Rows on where targets show up
__________________________________________________

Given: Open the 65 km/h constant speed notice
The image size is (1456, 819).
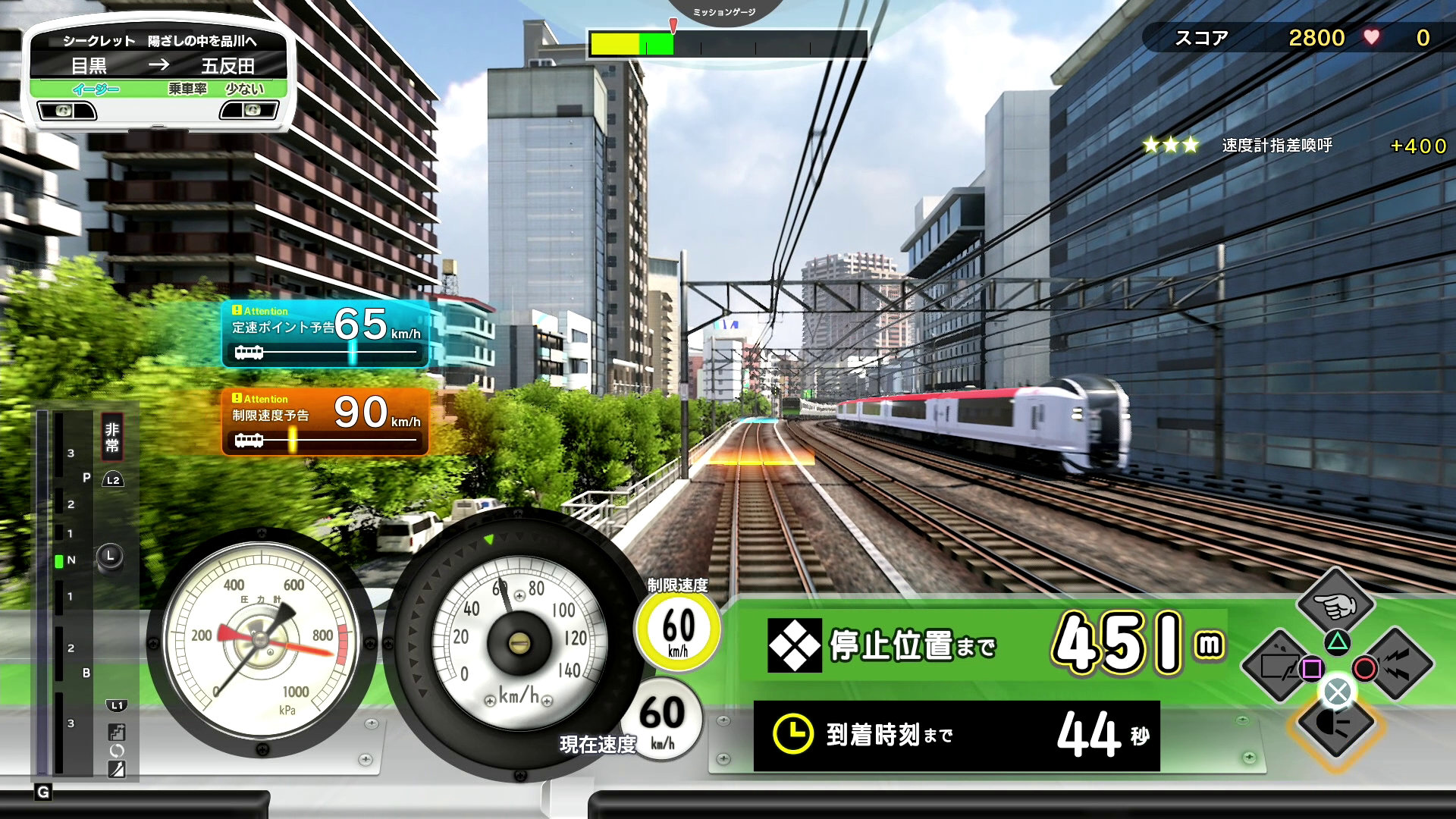Looking at the screenshot, I should [325, 334].
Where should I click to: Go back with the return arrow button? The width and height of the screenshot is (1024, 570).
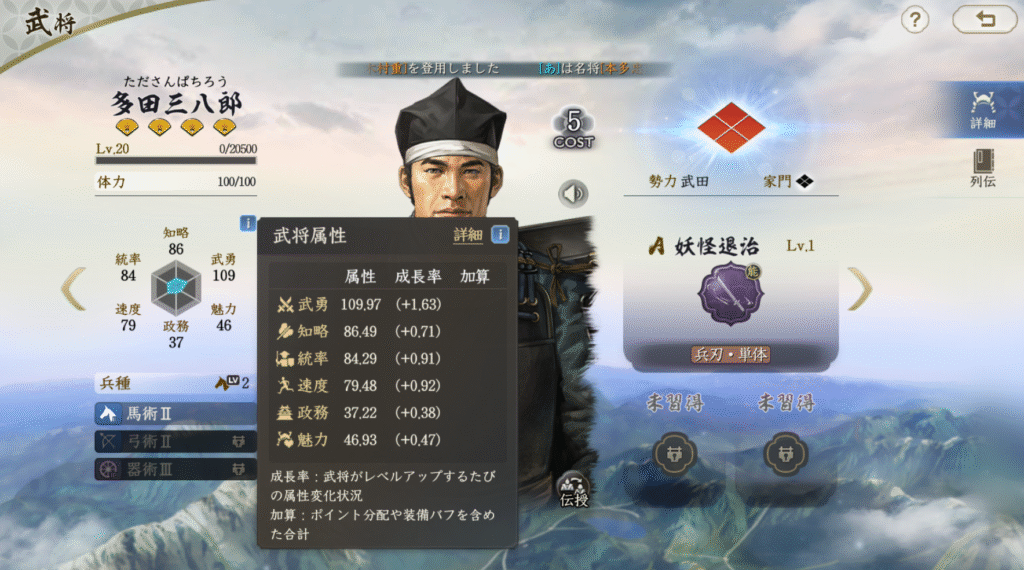pos(984,19)
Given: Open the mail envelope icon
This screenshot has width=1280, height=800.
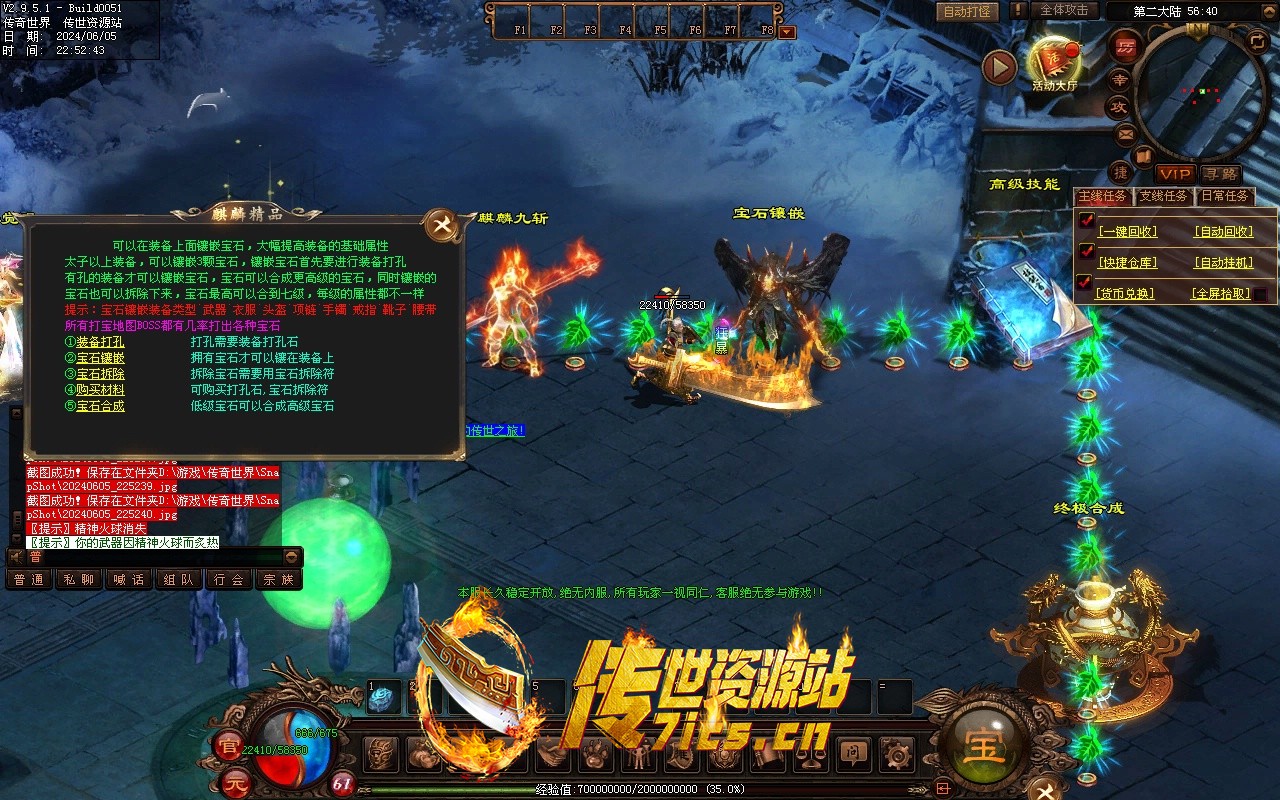Looking at the screenshot, I should click(x=1126, y=133).
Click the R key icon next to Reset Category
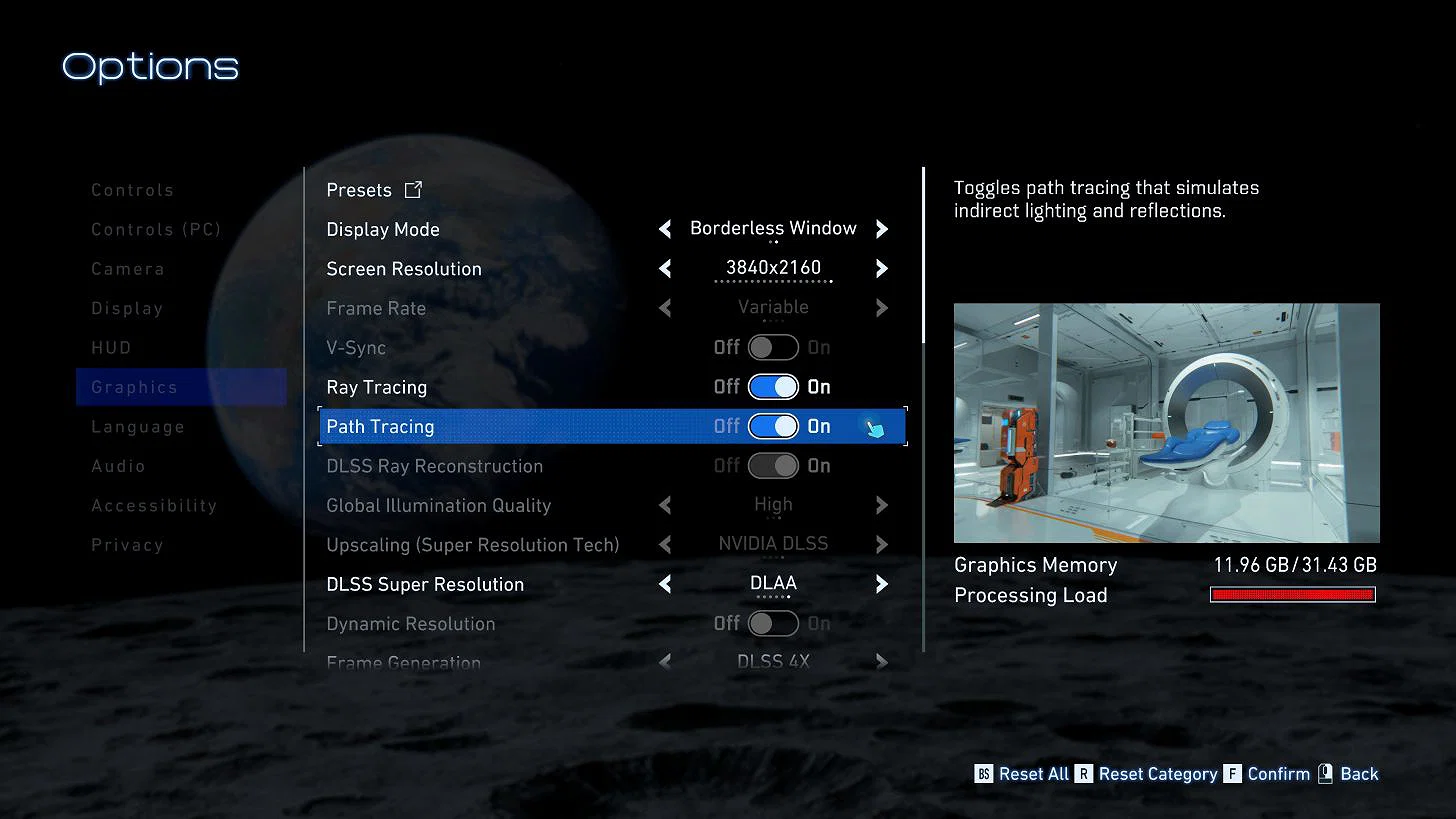The height and width of the screenshot is (819, 1456). pyautogui.click(x=1084, y=773)
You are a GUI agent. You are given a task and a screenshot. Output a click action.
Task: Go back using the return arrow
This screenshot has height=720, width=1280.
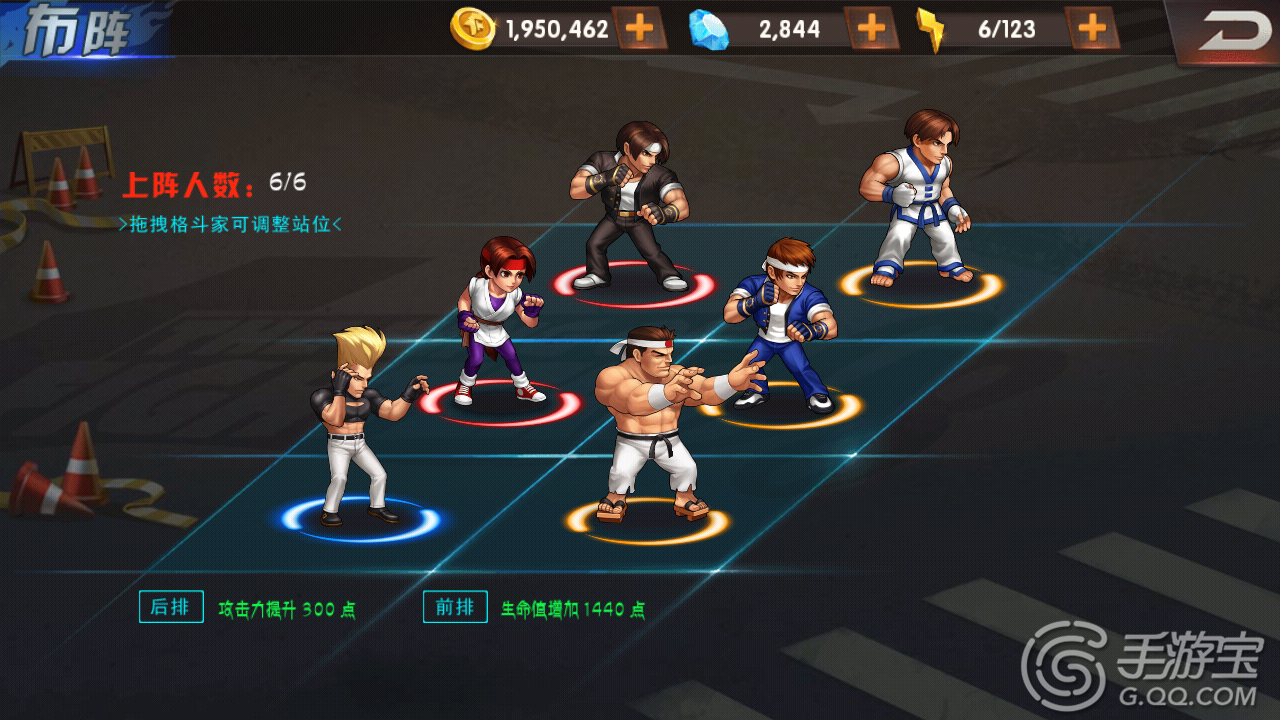[x=1230, y=32]
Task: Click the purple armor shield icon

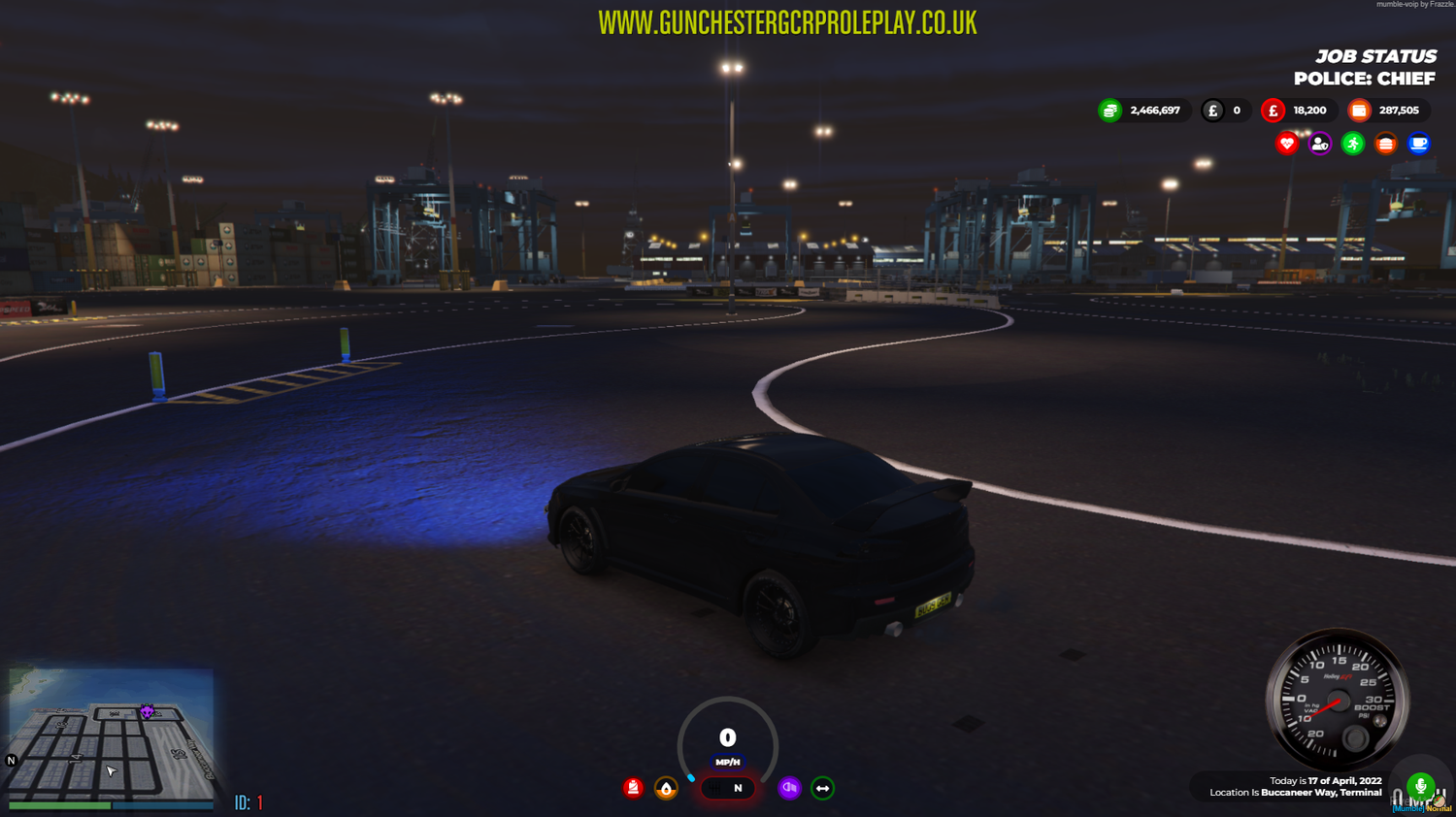Action: point(1318,143)
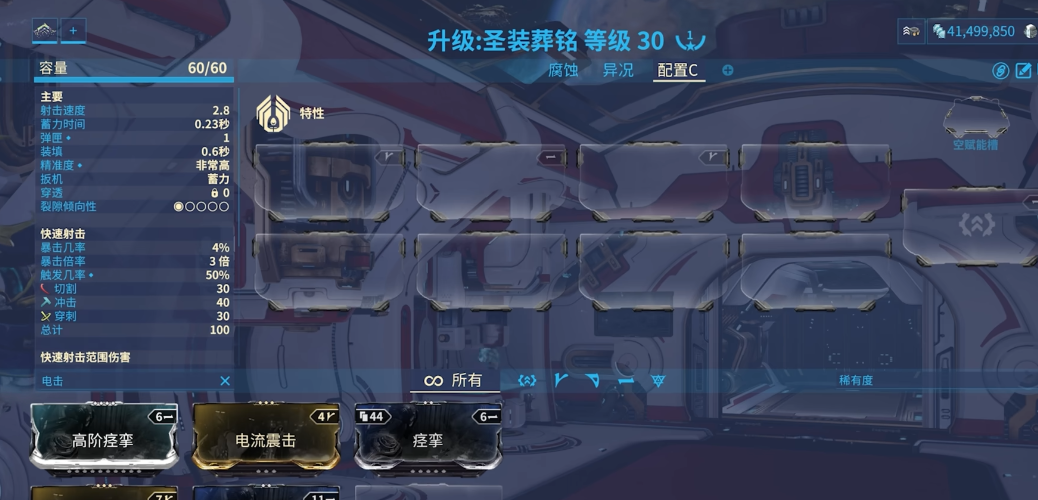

__________________________________________________

Convert the items from the start through the line containing "pos(984,19)" into a two-column CSV with the headers instruction and location, with one row per item. Put each item's text and its answer in separate quoted fields, replace line breaks with spaces, and omit the pictures.

instruction,location
"Given: Open the 65 km/h constant speed notice The image size is (1456, 819).","Looking at the screenshot, I should [325, 334]."
"Where should I click to: Go back with the return arrow button? The width and height of the screenshot is (1024, 570).","pos(984,19)"